If you go, don’t be intimated by the line as we started out at the very back with literally 100+ people ahead of us, and were inside eating within 20 minutes. There’s only a couple choices so food is prepared very quickly and there are a lot ot seats inside so things move fast. The ginseng soup was fantastic – I remember i had it for the 1st time in my life when i went to Korea several years back and really liked it. There were huge chunks of ginseng inside and they even have an option of with black chicken.

Taking the subway over to the palace

Korean gingseng soup (sorry but don’t have a phonetic spelling of the name, help!)

When in doubt, just get in line

Ginseng soup with black chicken

After lunch we headed over to the palace, and we had timed it to arrive for the 1:30pm free tour. Warning: this place is huge, and CROWDED. During the tour, my wife actually got separated from the group, which led me to have a mild freaking out session and went to look for her, which was like trying to find a needle in a hay stack. This was unfortunately the week before watching Louis CK’s subway rules episode, or I would have known better and stayed in one place and instead did the opposite by leaving to look for her

So many people, don’t get lost!

Scene from some Korean drama that my wife made me re-enact with her

Blue house = Korean white house

After our dose of culture, it was time to reward ourselves with some shopping and eating. We headed over to Myong Dong which is one of the main tourist areas – it’s an open air market with many shops and street food carts. My wife spent the next few hours visiting every store, and I spent the next few hours visiting every food cart.

Fried egg on butter toast

Hot dogs and toppoki

So good, but so spicy!

Fried potato chip covered in cheezy dust

Sausage on a stick

Bingsu at Pascucci coffee shop

We had grand intentions to party the night away in Gangnam, but jet leg and food coma hit us like a ton of bricks and we were in bed by 10pm. We managed to sleep in until around 8am, and headed out to Coex mall to check things out. We had read that you could spend an entire day at Coex, but that’s probably true only if you visit the aquarium and catch a movie as we were in/out in about an hour.

Coex underground mall

Breakfast of champions

Coex Aquiarium

Hobby store with various airplane models for those collectors out there

Afterwards we finished packing up back at the hotel, then checked out and left our bags at the concierge since our flight wasn’t until 11pm. I also confirmed the purchase of our return bus tickets at the front desk which was good since it took care of our transportation back to the airport, and it gave me a good sense for how much cash I had left to spend.

We then headed over to Dongdaemun and the wife did some hardcore shopping at Doota tower.
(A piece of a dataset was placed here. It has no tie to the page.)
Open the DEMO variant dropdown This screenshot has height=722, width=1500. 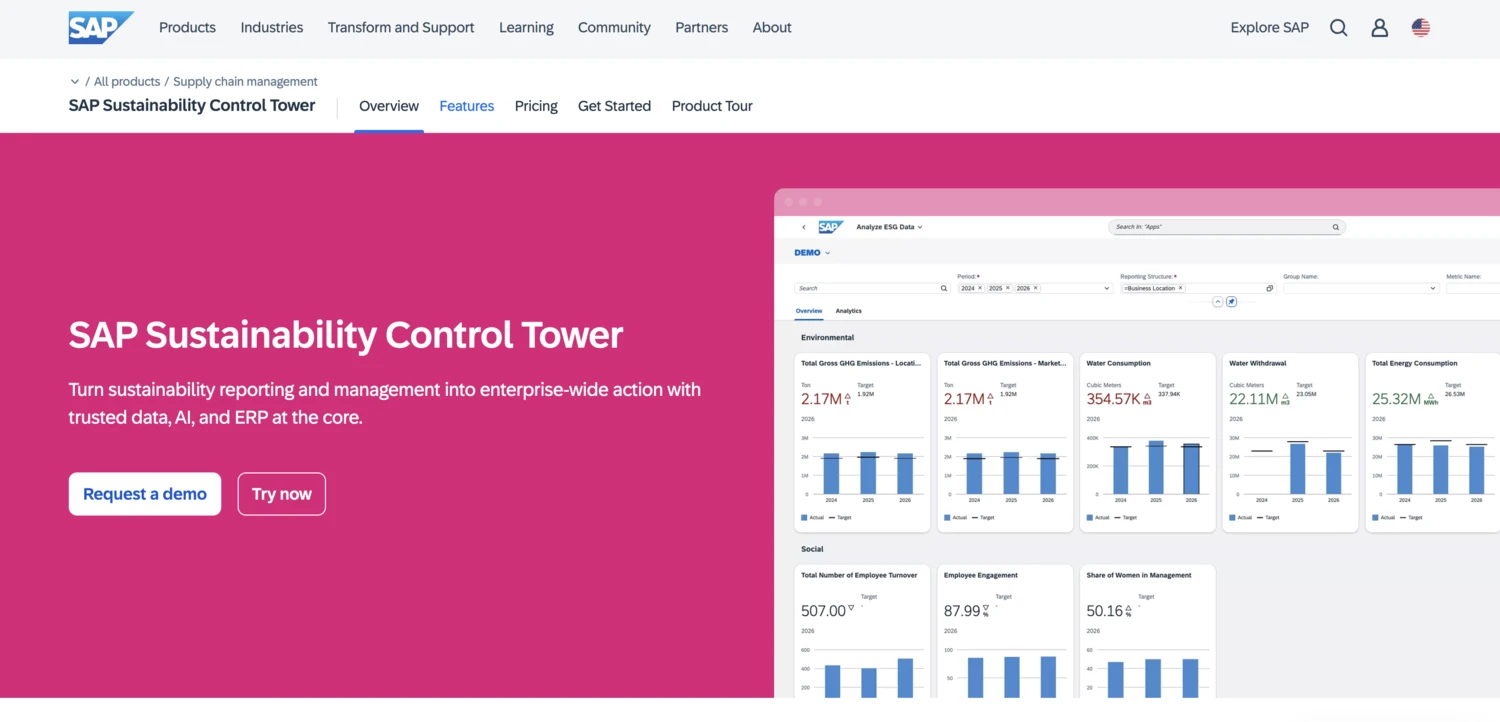[813, 252]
We grabbed more street food and then walked around briefly at Namdaemun market.

Walking around Dongdaemun

Also known as the Justin Bieber collection

Doota tower

Walking along the stream

Can’t stop eating

Corn dog covered in fried potatoes

Red bean (I think?) sweet pancake

At this point, we were absolutely exhausted and decide to take a break by checking out out the Gourmet 494 food court at the Galleria mall in Apujeong since we had read good things about it. There are a ton of international options here – everything from pizza to Korean to Mexican to even Cheesecake Factory. We love bingsu (korean shaved ice) and wanted one last fix before leaving town.
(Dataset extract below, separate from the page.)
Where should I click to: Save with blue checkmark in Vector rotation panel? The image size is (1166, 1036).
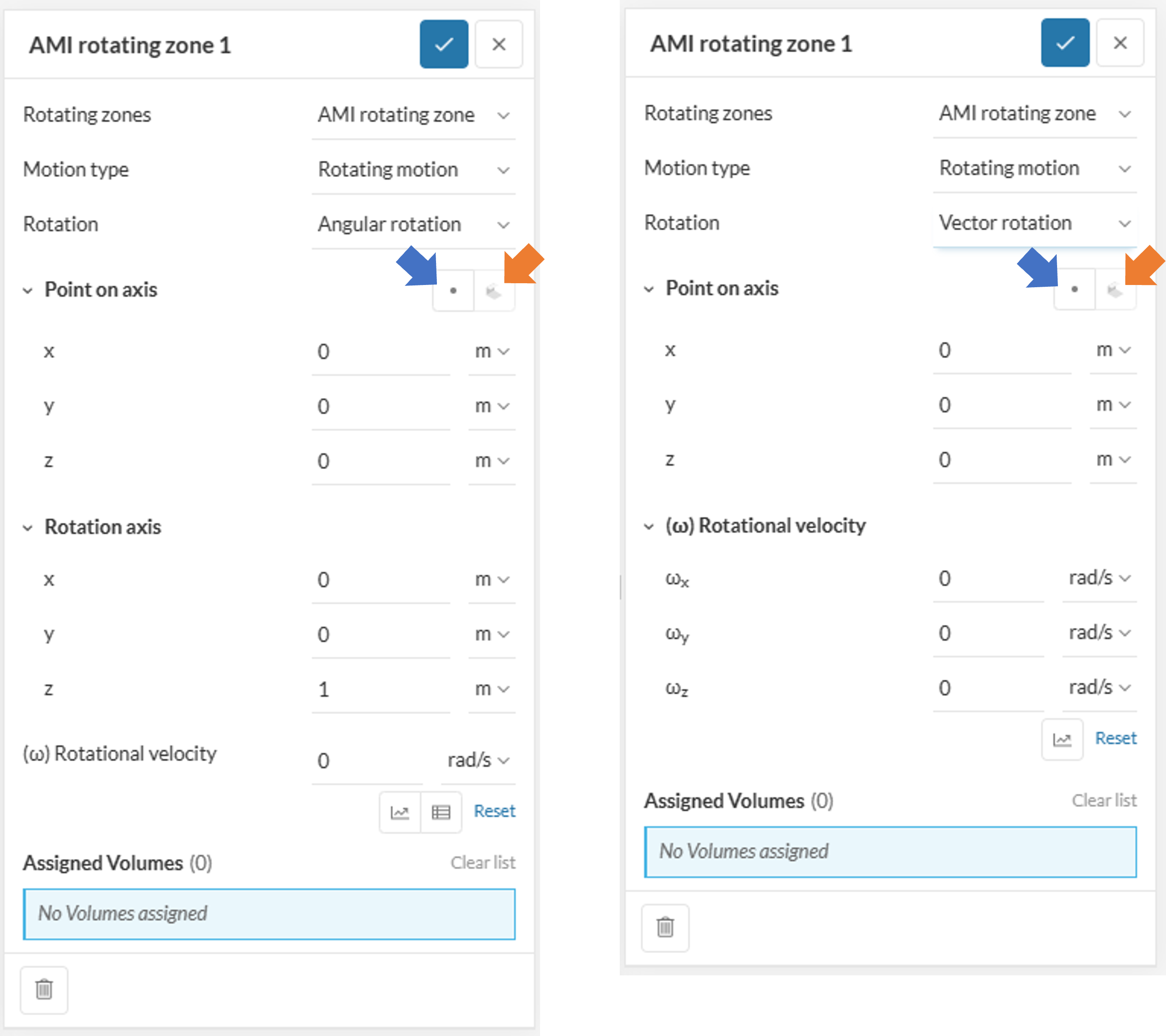[x=1065, y=43]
Gourmet 494 food court at the Galleria mall


One last bingsu fix

Ironically, despite all of our research we somehow missed the fact that one of the best bingsu’s in town is actually at the Park Hyatt and had been under our noses the entire time! We had even gone back to the hotel to get our bags and could have eaten there, but didn’t realize this until we were already at the airport, ah well. Overall, a great short trip to Seoul and very comfortable stay at the Park Hyatt.


  1. Wow, you guys did so much during your short stay in Korea! 😀

    FYI, translation for the ginseng chicekn place: to sok chon sahm gye tang. Sahm gye tang = ginseng chicken soup.

  2. if it’s not English-friendly and the names are in Korean, how did you order your delicacies? just by pointing out what you wanted? or you wrote down a few basic names?

    1. It was a combination of pointing and just using English – for the most part people were able to figure out what we were saying!